NASA budget proposal targets SLS (Space Launch System)

The White House's fiscal year 2020 budget request for NASA proposes to delay work on an upgraded version of the Space Launch System and would transfer some of that vehicle's payloads to other rockets.

The proposal, released by the Office of Management and Budget March 11, offers a total of $21 billion for the space agency, a decrease of $500 million over what Congress appropriated in the final fiscal year 2019 spending bill signed into law Feb. 15.

A major element of the proposal is to defer work on the Block 1B version of the SLS, which would increase the rocket's performance by replacing its existing Interim Cryogenic Propulsion Stage with the more powerful Exploration Upper Stage. The budget "instead focuses the program on the completion of the initial version of the SLS and supporting a reliable SLS and Orion annual flight cadence," the OMB budget stated. The first SLS/Orion mission, without a crew, is now planned for the "early 2020s," according to the budget, an apparent slip from the planned 2020 launch of Exploration Mission 1.

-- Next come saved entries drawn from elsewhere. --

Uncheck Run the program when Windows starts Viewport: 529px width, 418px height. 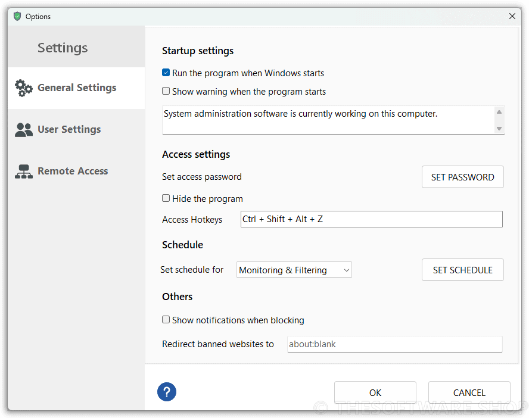(166, 73)
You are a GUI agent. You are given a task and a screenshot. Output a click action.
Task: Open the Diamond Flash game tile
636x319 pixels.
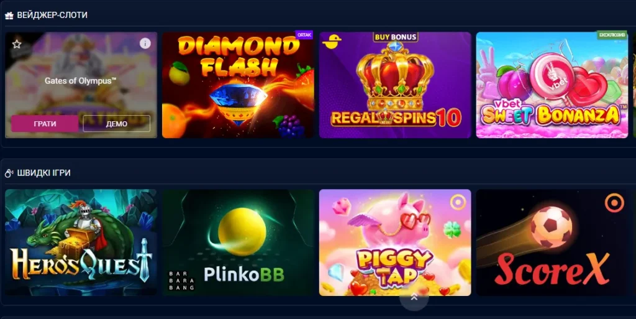(x=238, y=85)
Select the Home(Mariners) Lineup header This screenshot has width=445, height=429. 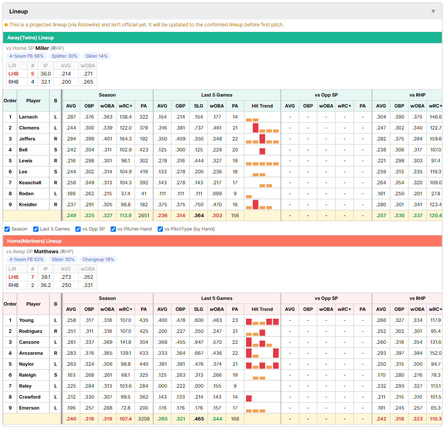pos(34,241)
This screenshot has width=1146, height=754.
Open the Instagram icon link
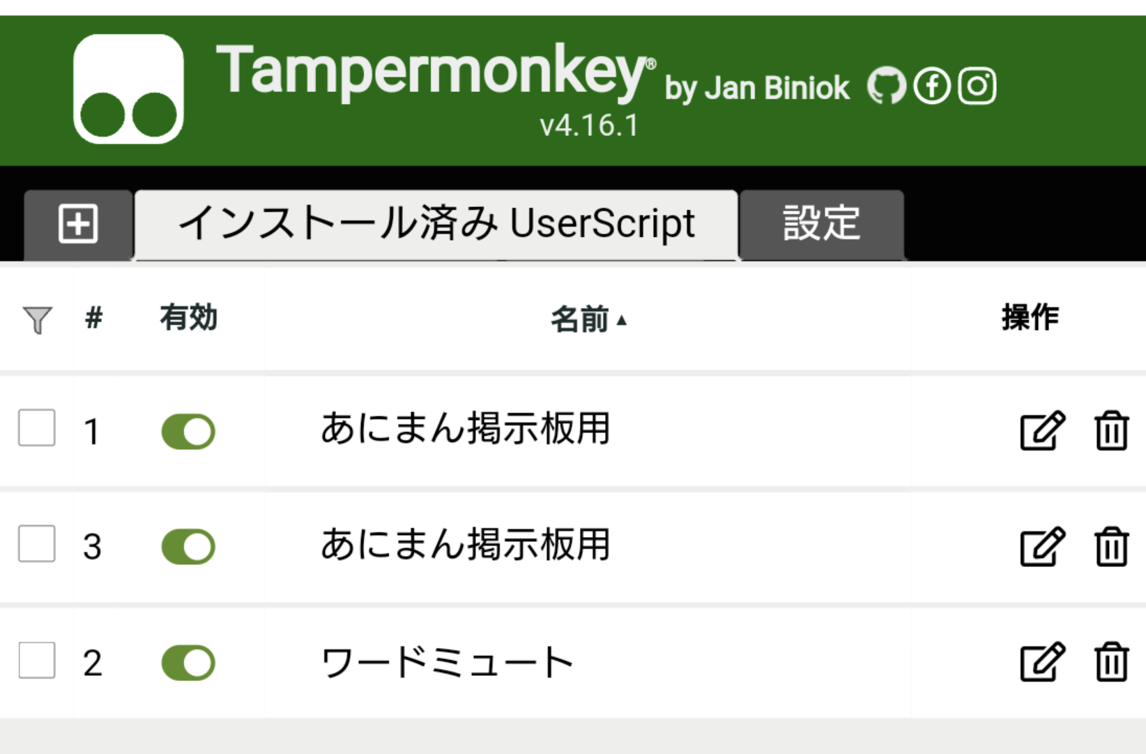977,86
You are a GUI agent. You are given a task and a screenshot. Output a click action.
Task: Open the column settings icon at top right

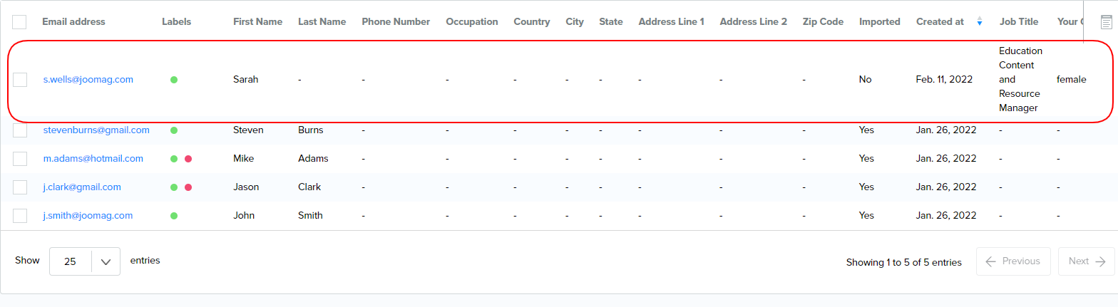(x=1106, y=22)
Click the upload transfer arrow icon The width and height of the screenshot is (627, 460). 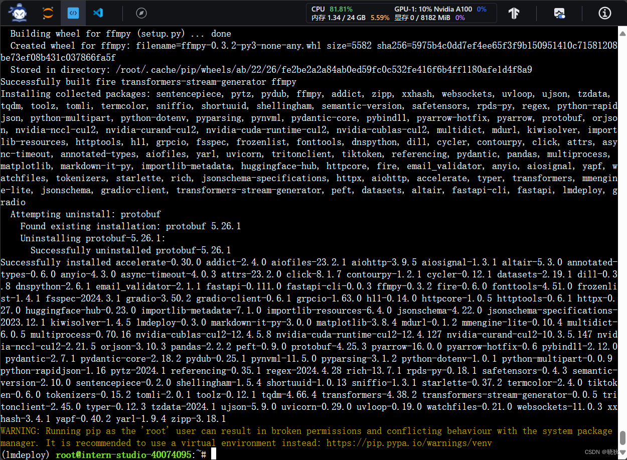(x=514, y=13)
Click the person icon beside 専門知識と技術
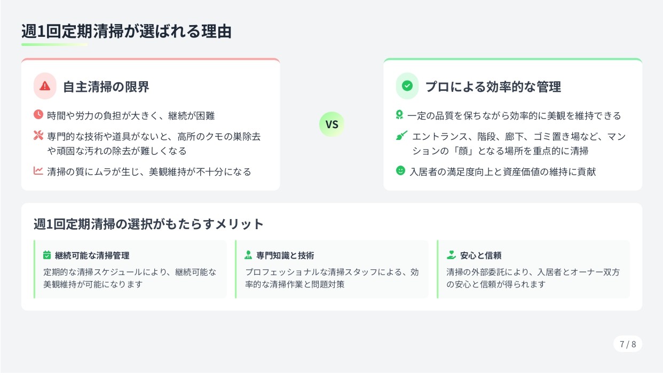663x375 pixels. [x=248, y=255]

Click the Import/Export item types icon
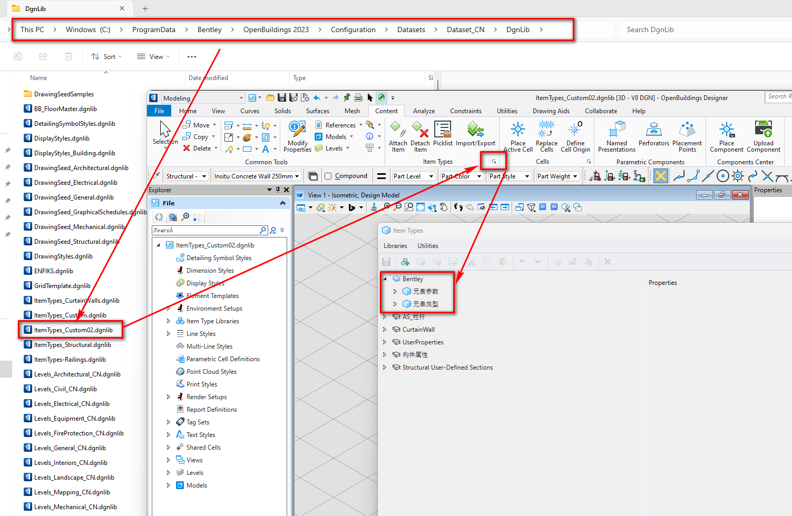pos(475,130)

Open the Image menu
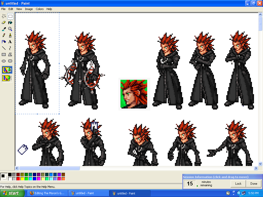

NASA had previously planned to use the Block 1B version of SLS to launch elements of its lunar Gateway, using a "co-manifesting" capability enabled by the rocket's greater performance. Instead, according to the budget document, those components will be launched on "competitively procured vehicles, complementing crew transport flights on the SLS and Orion."

[...] The budget proposal would also remove one non-exploration payload from the SLS manifest. The proposal offers $600 million for the Europa Clipper mission, enabling a launch in 2023. However, NASA would instead seek to launch the mission on a commercial launch vehicle rather than SLS, a move it claims "would save over $700 million, allowing multiple new activities to be funded across the Agency." The fiscal year 2019 budget request also proposed a commercial launch of Europa Clipper, but Congress placed into law in the final funding bill the requirement to use SLS for that mission.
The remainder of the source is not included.